L’accession d’un Noir à la présidence des USA, de manière démocratique, a une grande portée politique et constitue une source importante d’inspiration pour les peuples Africains.
L’importance du choix du peuple américain
Cette élection a un caractère révolutionnaire en ce sens qu’elle donne au monde entier un sentiment de changement, un regard nouveau des hommes sur le monde et sur eux-mêmes. Le choix de Barack Obama fait partie des grands évènements que le monde a connus :
*la découverte de la bombe atomique ;
*la fin de la Seconde guerre mondiale ;
*la création de l’Organisation des Nations Unies (ONU) ;
*la création de l’Etat d’Israël en 1948 ;
*le triomphe de la Révolution chinoise en 1949 ;
*la guerre froide et ses conséquences géopolitiques mondiales ;
*les indépendances des pays africains en 1960 ;
*la création de l’Organisation de l’unité africaine (OUA) en 1963 ;
*l’effondrement de l’URSS et la chute dur mur de Berlin en 1989 ;
*l’élection de Nelson Mandela en Afrique du Sud et la fin de l’apartheid politique dans ce pays ;
*la fin de la guerre froide.
Chacun de ces évènements, qui ne sont pas exhaustifs, a contribué à façonner le monde tantôt dans un sens négatif, tantôt dans un sens positif, avec son lot de drames, de tragédies, de bonheur et de progrès.
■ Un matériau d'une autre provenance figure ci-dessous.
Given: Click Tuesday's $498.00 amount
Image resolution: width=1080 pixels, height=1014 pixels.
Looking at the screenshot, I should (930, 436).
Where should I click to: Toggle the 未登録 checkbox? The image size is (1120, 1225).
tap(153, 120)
Le monde a ainsi connu et connaît des guerres comme le conflit coréen, les affrontements au Moyen-Orient entre Israéliens et Arabes, en Amérique latine et en Afrique. Ce continent, en dépit de relatifs progrès dans de nombreux domaines, doit relever de multiples défis aussi bien économiques, sociaux que politiques. C’est dans ce dernier domaine, particulièrement l’exercice de la démocratie, que le choix des Américains constitue une source d’inspiration pour le monde, les Africains en particulier.
La portée politique de l’élection
de Barack Obama aux USA
C’est tout d’abord dans l’histoire des USA que le choix porté sur Barack Obama occupe une place importante. La grande portée symbolique de son élection est qu’elle s’intègre dans l’histoire des luttes pour la cause des Noirs et des droits civiques en Amérique. Les larmes du pasteur Jesse Jackson expriment le mieux la satisfaction de voir l’aboutissement d’un combat que des milliers de Noirs ont engagé depuis longtemps. Il voyait là une victoire que beaucoup n’imaginaient pas qu’elle puisse arriver un jour, a fortiori si tôt, tant le chemin était semé d’embûches et les résistances très fortes.
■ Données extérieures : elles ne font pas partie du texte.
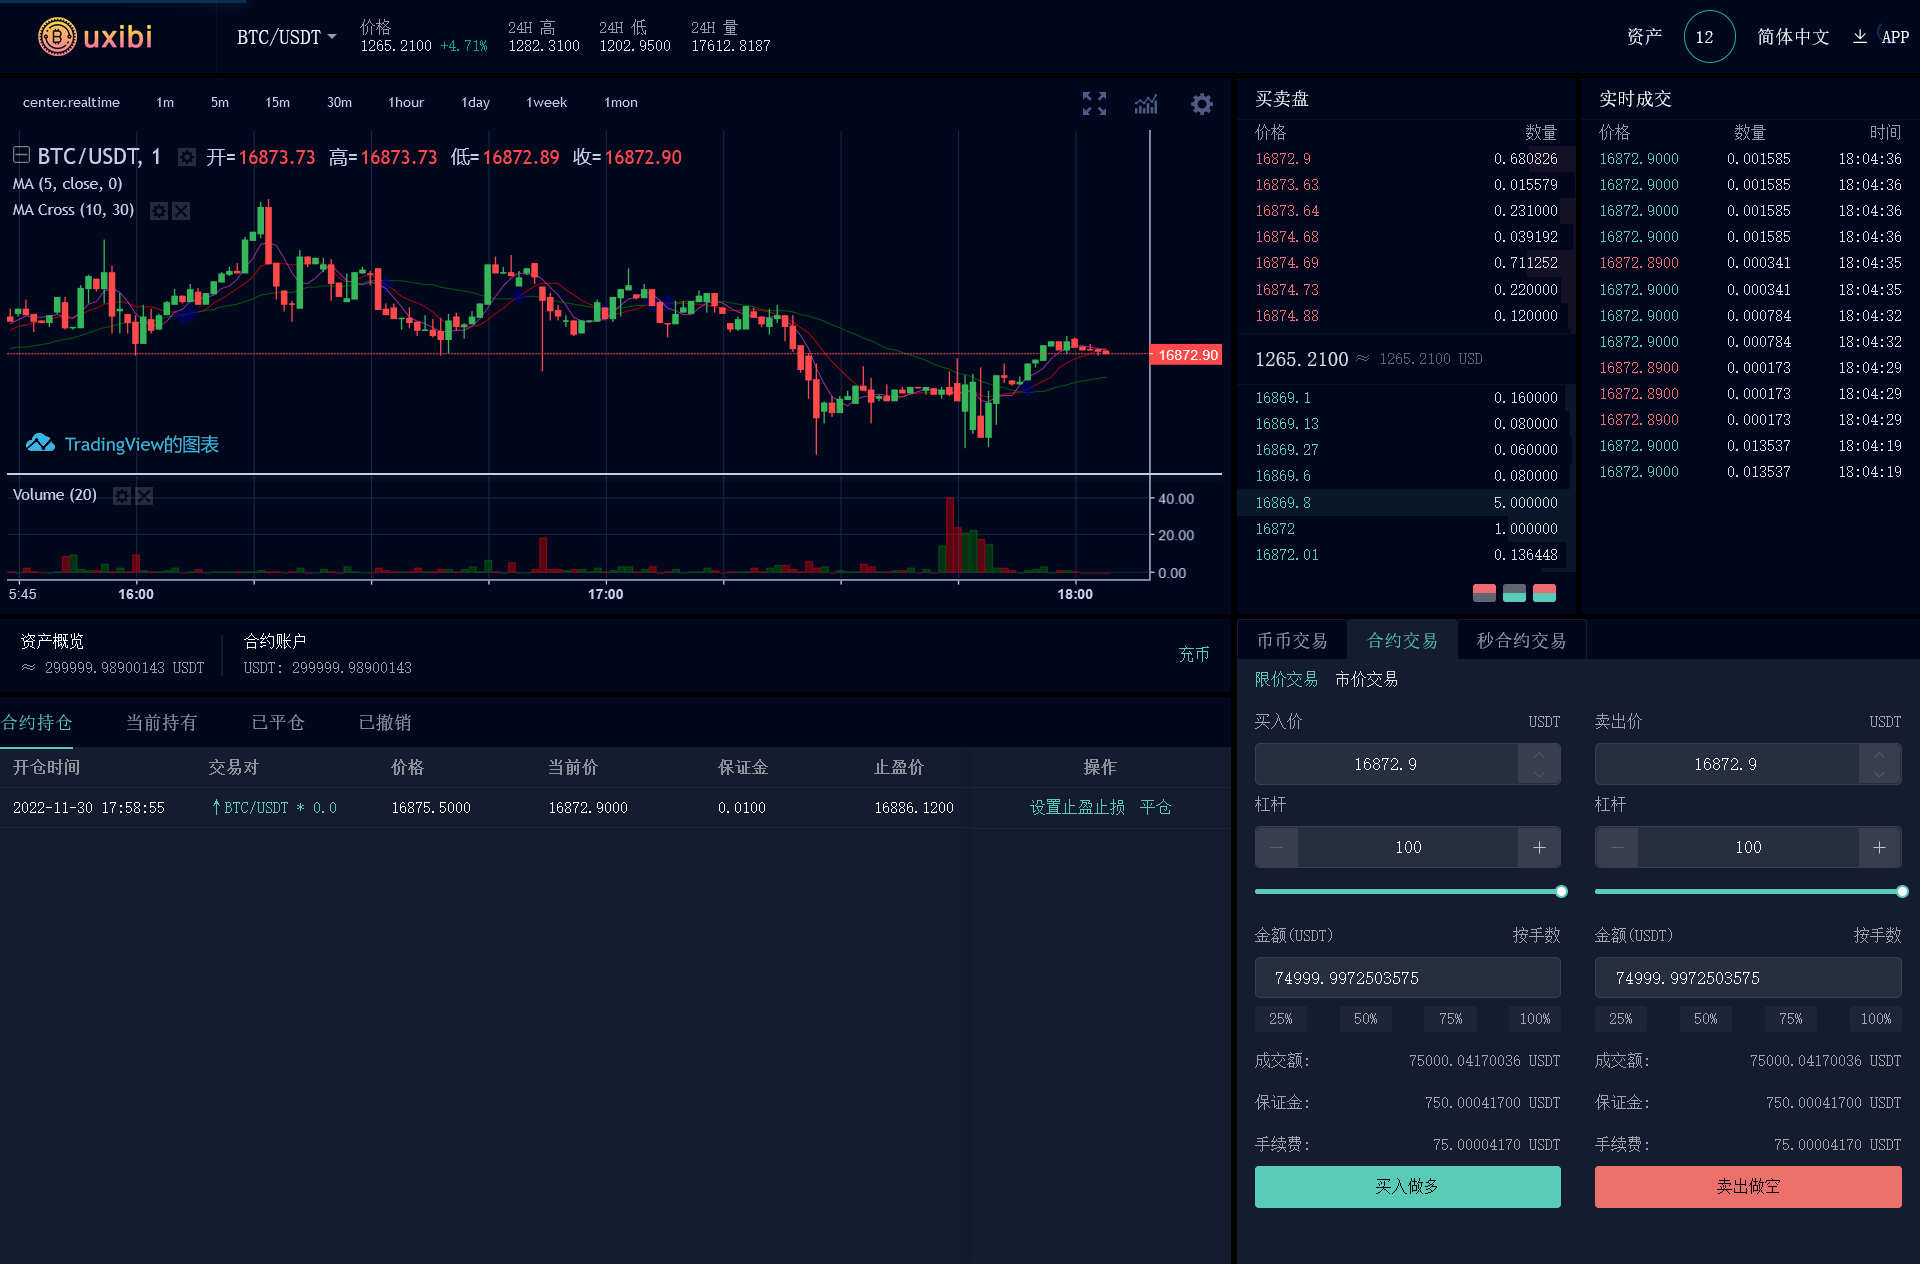
Task: Select the 15m chart interval
Action: point(277,103)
En effet, après la guerre de sécession dont l’enjeu était l’abolition de l’esclavage et qui a vu la victoire des Etats du Nord hostiles à l’esclavage, les Etats du Sud ont instauré dès 1876, des lois dites Jim Crow créant la ségrégation raciale. Elles furent entérinées par la Cour Suprême des USA avec l’arrêt Ferguson en 1896 en formulant la doctrine « Separate but equal » (Séparés mais égaux). Ces lois permettaient de contourner les 13e et le 15e amendements de la Constitution qui abolissait l’esclavage et faisait des Noirs des citoyens américains.
C’est contre cette législation raciste que se sont engagées les luttes pour les droits civiques avec des hommes comme Marcus Garvey, Martin Luther King, etc., luttes qui s’intensifièrent à partir de 1955 avec le boycott des transports en commun à Montgomery. Elles aboutirent à l’abolition des lois Jim Crow en 1964 par le Civil Rights Act, soit quatre-vingt-huit (88) ans après leur adoption. Près d’un siècle de lutte. Cette loi sera complétée en 1965 par le Voting Act qui accordait le droit de vote aux Noirs. Mais le combat se poursuivit pour les faire respecter.
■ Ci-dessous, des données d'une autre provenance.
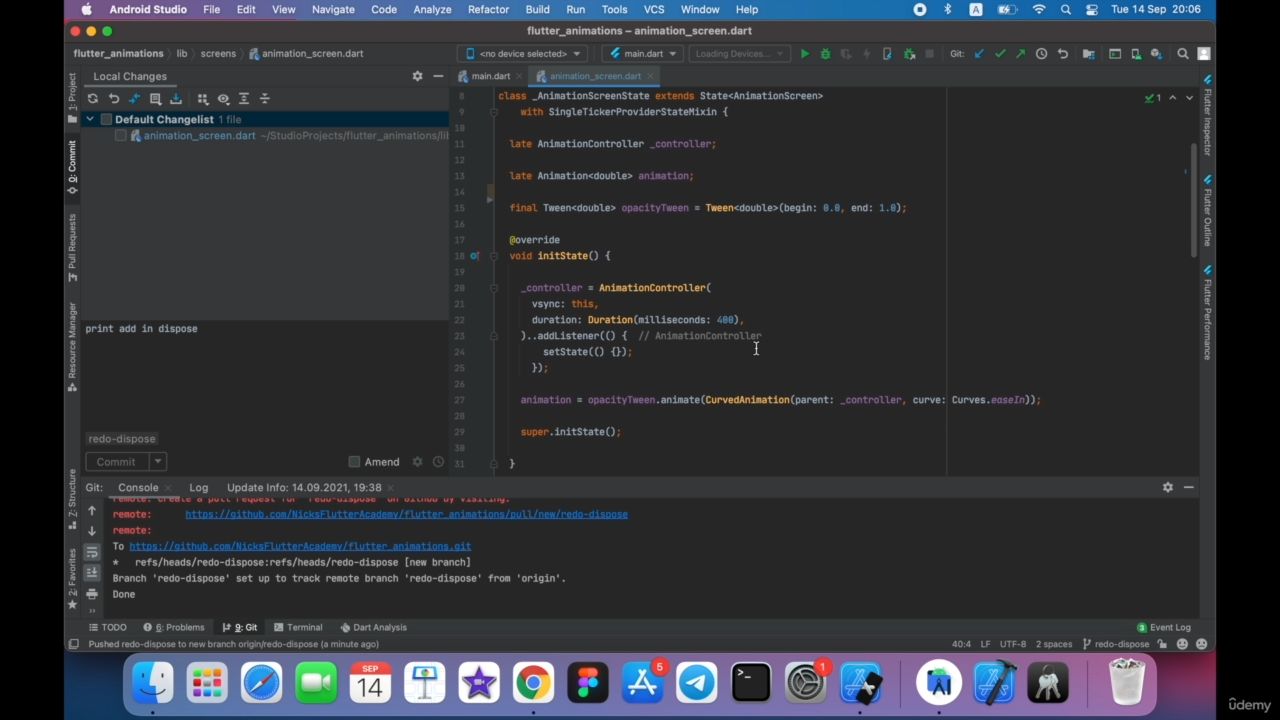The image size is (1280, 720).
Task: Open Git show history clock icon
Action: coord(1041,54)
L’élection de Barack Obama est l’aboutissement de cette longue lutte. Cette victoire illustre le principe qui guide tous ceux qui luttent pour un idéal, pour une cause juste sans se soucier de savoir s’ils verront l’aboutissement, voire s’ils en seront eux-mêmes les bénéficiaires. C’est cette conviction qui a fait dire à Martin Luther King : « J’ai vu la Terre promise. Je ne peux pas y arriver avec vous mais, je voudrais que vous sachiez que nous en tant que Peuple, nous atteindrons la Terre promise ». Le combat obstiné des Afro-Américains pour leurs droits est une source d’inspiration pour les Africains.
Les leçons pour l’Afrique
La principale leçon que donne l’Amérique à travers cette élection est que le combat pour une cause juste n’est jamais vain, même si ceux qui le mènent n’en voient pas l’aboutissement. Les Africains doivent s’en inspirer plutôt que de sacrifier sur l’autel des besoins immédiats et des attentes personnelles.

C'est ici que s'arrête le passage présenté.